Both nations are competing in the Euros for the first time in their respective histories, with the duo taking advantage of the expansion to 24 teams that allowed them to qualify automatically despite finishing in second place in their groups. Managers Chris Coleman and Jan Kozak will be quietly confident of leading their sides into the round of 16, with the chance to get three points on the board this weekend an opportunity that both bosses will be desperate not to pass up.
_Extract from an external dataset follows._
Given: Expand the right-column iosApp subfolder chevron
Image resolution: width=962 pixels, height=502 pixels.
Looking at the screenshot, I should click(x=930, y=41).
Wales go into Euro 2016 on the back of some disappointing performances and results since the end of the qualification period, friendly clashes with the Netherlands, Northern Ireland, Ukraine and Sweden bringing only one draw and three defeats. While confidence may have been knocked as a result, the Welsh still have what it takes to advance from Group B as one of the top two sides and earn a place in the knockout stage of a major competition for the first time since the 1958 World Cup.
Gareth Bale is clearly Wales’ key man, but they are likely to rely on their defensive solidity and resolve – providing they can rediscover it – just as much as the Real Madrid man. Coleman’s charges conceded just four goals in qualifying and kept seven clean sheets in their 10 matches, with their 5-3-2 formation proving effective at keeping opponents out. Bale will play in a central role behind striker Sam Vokes, with a midfield of Joe Allen, Aaron Ramsey and Joe Ledley arguably the best in the group.
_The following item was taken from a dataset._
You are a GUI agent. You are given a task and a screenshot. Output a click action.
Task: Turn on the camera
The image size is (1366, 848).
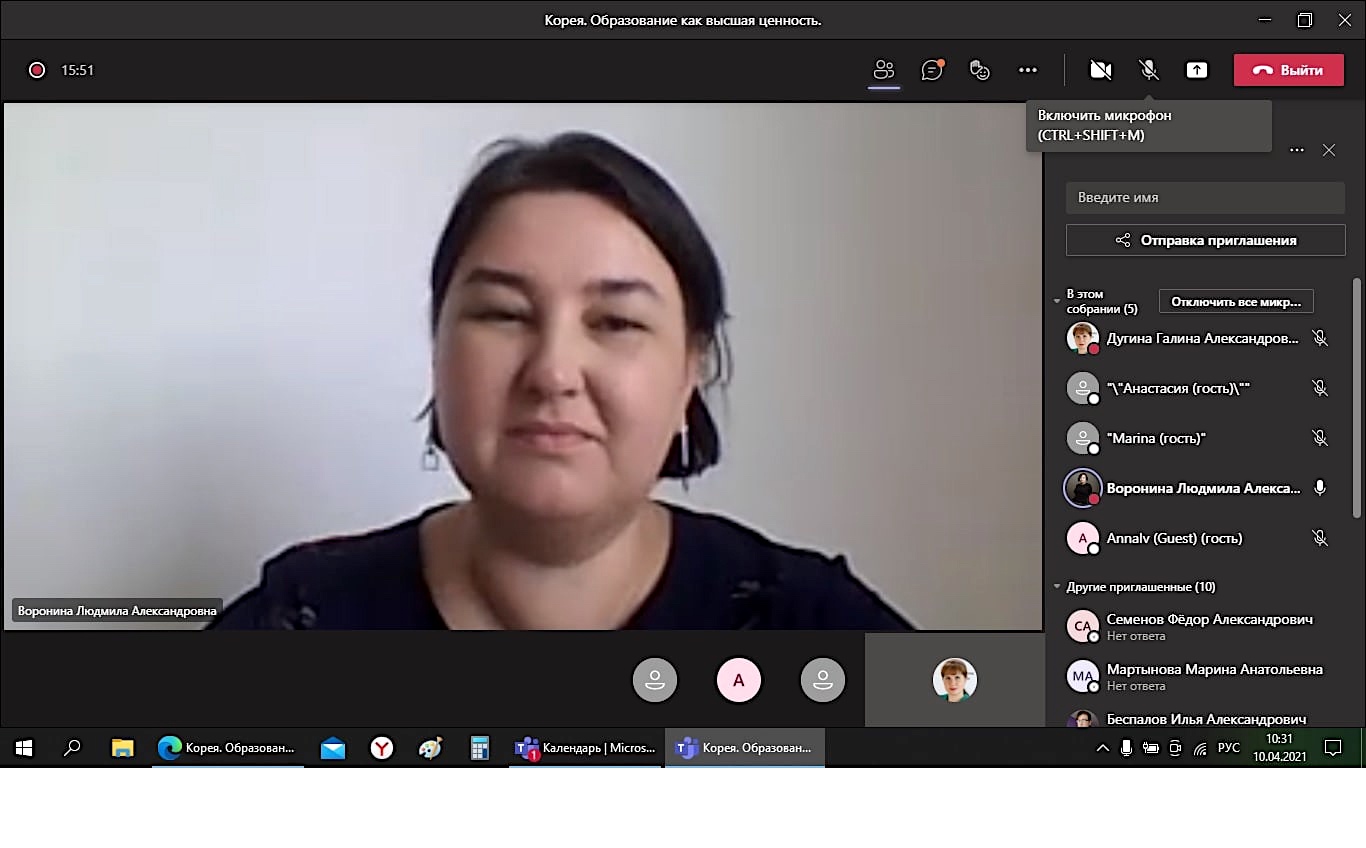coord(1101,70)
Unlike their upcoming opponents, Slovakia enter the European Championship in decent form having gone eight matches unbeaten since last October. A 3-1 defeat of an admittedly understrength Germany outfit caught the eye a couple of weeks ago – just as a 2-1 triumph over Euro 2008 and Euro 2012 winners Spain did in qualifying – and Slovakia certainly appear to be in decent shape heading into the finals.
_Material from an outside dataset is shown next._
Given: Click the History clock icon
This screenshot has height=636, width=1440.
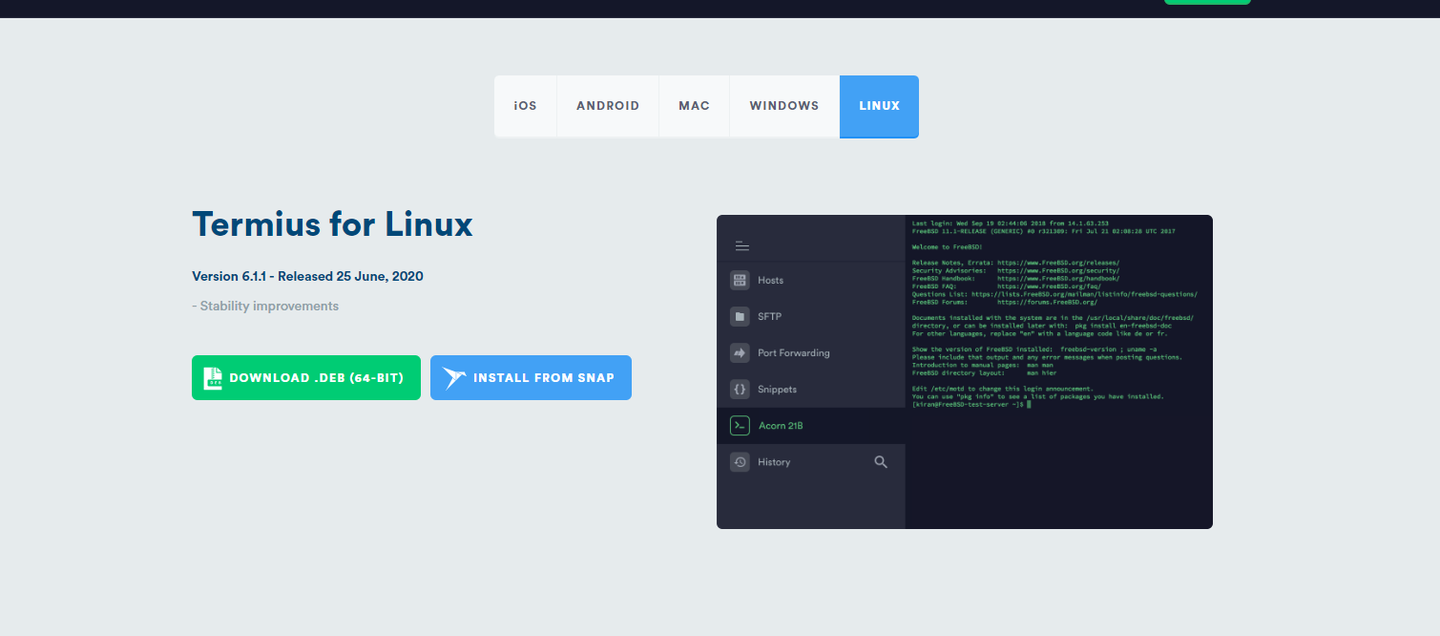Looking at the screenshot, I should click(x=740, y=461).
Attacking midfielder Marek Hamsik is their most important player, with Kozak relying on the Napoli creator to provide flashes of inspiration in the final third. There is plenty of physical strength and energy throughout the side, but Bale will fancy his chances of outpacing a rather ponderous backline. Milan’s Juraj Kucka, who links the midfield and attack with his dynamism and non-stop running, could be another vital figure within the system.
This is a difficult match to call, with both teams likely to adopt cautious approaches as they protect their positions within the group in their first game. Goals are likely to be at a premium, which makes under 2.5 strikes overall a tempting proposition, with a 1-1 draw perhaps the most likely outcome in terms of a correct scoreline. The odds on Bale and Hamsik to find the back of the net are quite low, meaning Wales’ Ramsey and Slovakia’s Vladimir Weiss could be better options.